▶ [SOURCE DOCUMENT]:
(What) is Data Analytics

rorodata
rorodata
Published in
6 min readFeb 1, 2017

Opinion

In a recent data analytics conference that we attended, a senior management employee from a well-known corporate asked a question: ‘All my data is in my Oracle ERP, should I move it to a No-SQL database, so that we can do data analytics?’ This question bothered us — there is so much confusion and hype around data analytics — Business users are confused, and data analytics projects suffer as a consequence. Here is a layman’s introduction to the land of Data Analytics

Data

The basis for data analytics is, well, Data. We can think of three types of data:

  • Enterprise Data, which comes from transactions from the different IT systems e.g. ERP, CRM, POS, eCommerce systems
  • Web 2.0 Data which comes for humans interacting on the web by writing product reviews, answering questions, posting images, videos and sound bites, using social media, twitter, etc.
  • Machine Data which comes from web logs, industrial sensors, security cameras, TV Set top boxes, etc.

Evidently, data can have many different sizes, formats, volume, and uncertainty associated with it. In data science lingo, these are respectively called the 4V’s of data i.e. Volume, Variety, Velocity, and Veracity. The idea is that all this data, not just the nice order lines from ERPs but even the customer complaints and kudos on your website, the videos posted on social media, or the pressure reading from the chemical reactor’s sensors, can be ‘analysed’ using some algorithms, to understand and improve business performance.

Data needs to be stored somewhere — and that’s what databases do. Depending on the kind of data being collected, different types of databases may be required. When data is very structured (think well-formed tables) e.g. transactions like orders, shipments, etc., they can be nicely handled in SQL databases. When data is not very well structured, e.g. data with combinations of varying columns of text, images, etc. per row, a NoSQL database is a better way to handle such data. There are other specialized databases to handle specialized data sets, e.g. graph databases, time-series databases, etc. If the data is completely unstructured, then we really cannot benefit by storing it in any one type of database.

▶ [LISTED ENTRIES]:
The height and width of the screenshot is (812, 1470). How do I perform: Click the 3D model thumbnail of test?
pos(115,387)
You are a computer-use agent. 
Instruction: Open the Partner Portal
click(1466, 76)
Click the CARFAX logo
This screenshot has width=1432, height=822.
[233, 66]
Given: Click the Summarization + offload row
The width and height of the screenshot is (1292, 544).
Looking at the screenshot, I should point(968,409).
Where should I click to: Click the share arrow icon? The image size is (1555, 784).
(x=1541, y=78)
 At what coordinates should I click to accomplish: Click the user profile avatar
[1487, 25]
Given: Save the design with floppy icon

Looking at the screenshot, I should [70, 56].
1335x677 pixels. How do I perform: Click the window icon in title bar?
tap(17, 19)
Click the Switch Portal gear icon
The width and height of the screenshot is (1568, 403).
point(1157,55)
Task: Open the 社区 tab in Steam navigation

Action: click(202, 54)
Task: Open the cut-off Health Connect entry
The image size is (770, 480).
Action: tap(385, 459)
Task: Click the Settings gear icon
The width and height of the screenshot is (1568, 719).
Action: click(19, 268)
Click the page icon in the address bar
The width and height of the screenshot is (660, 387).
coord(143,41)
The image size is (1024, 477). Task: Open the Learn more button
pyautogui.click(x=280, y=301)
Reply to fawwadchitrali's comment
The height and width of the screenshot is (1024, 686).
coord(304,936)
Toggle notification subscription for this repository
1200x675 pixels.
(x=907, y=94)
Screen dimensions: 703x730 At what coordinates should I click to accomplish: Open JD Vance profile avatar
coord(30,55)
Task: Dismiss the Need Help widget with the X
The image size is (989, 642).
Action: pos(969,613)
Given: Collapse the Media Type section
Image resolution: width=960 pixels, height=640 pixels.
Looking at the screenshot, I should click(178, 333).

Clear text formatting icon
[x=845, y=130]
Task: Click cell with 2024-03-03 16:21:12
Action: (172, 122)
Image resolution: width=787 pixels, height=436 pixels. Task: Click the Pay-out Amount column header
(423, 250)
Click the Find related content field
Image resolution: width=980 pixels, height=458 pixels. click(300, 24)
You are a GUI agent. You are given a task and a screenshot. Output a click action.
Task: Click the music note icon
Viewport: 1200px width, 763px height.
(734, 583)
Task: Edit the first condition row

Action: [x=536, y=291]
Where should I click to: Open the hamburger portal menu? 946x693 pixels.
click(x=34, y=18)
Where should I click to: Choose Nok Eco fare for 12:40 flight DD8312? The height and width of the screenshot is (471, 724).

▶ [EXERCISE DETAILS]: Copy out the passage of the article on data analytics between "Evidently, data can" and "improve business performance.", inclusive. Rely only on the article on data analytics for what follows.

▶ [TASK SOLUTION]:
Evidently, data can have many different sizes, formats, volume, and uncertainty associated with it. In data science lingo, these are respectively called the 4V’s of data i.e. Volume, Variety, Velocity, and Veracity. The idea is that all this data, not just the nice order lines from ERPs but even the customer complaints and kudos on your website, the videos posted on social media, or the pressure reading from the chemical reactor’s sensors, can be ‘analysed’ using some algorithms, to understand and improve business performance.